Top of Extracted data

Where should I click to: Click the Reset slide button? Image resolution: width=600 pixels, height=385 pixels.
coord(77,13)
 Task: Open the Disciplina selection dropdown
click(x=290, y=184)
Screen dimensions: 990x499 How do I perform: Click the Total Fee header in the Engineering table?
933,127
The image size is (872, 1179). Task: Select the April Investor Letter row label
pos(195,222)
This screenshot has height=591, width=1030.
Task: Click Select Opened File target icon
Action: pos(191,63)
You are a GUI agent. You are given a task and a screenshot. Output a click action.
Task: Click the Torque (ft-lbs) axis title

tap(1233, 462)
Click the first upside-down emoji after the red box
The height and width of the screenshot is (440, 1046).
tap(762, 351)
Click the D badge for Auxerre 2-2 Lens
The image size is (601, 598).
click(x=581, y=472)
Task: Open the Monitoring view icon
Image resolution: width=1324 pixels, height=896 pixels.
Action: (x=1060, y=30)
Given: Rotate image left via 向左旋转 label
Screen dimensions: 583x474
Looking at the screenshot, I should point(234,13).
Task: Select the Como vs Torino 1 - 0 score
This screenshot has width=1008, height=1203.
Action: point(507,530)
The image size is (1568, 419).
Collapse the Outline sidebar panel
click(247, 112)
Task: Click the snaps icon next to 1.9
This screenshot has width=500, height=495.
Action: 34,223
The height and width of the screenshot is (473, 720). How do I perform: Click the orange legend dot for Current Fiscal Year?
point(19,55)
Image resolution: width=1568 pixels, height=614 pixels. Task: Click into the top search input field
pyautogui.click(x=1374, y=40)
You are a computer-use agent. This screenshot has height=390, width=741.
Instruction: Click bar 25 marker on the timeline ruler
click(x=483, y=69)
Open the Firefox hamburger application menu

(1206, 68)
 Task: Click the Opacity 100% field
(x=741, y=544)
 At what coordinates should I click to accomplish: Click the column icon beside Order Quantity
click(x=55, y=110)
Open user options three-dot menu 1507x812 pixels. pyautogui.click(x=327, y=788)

Bottom of Extracted data

**Your task**
Go through the records and report each line that contains "agent".

**Task response**
You are a GUI agent. You are given a task and a screenshot. Output a click action.
You are a computer-use agent. This screenshot has height=390, width=741.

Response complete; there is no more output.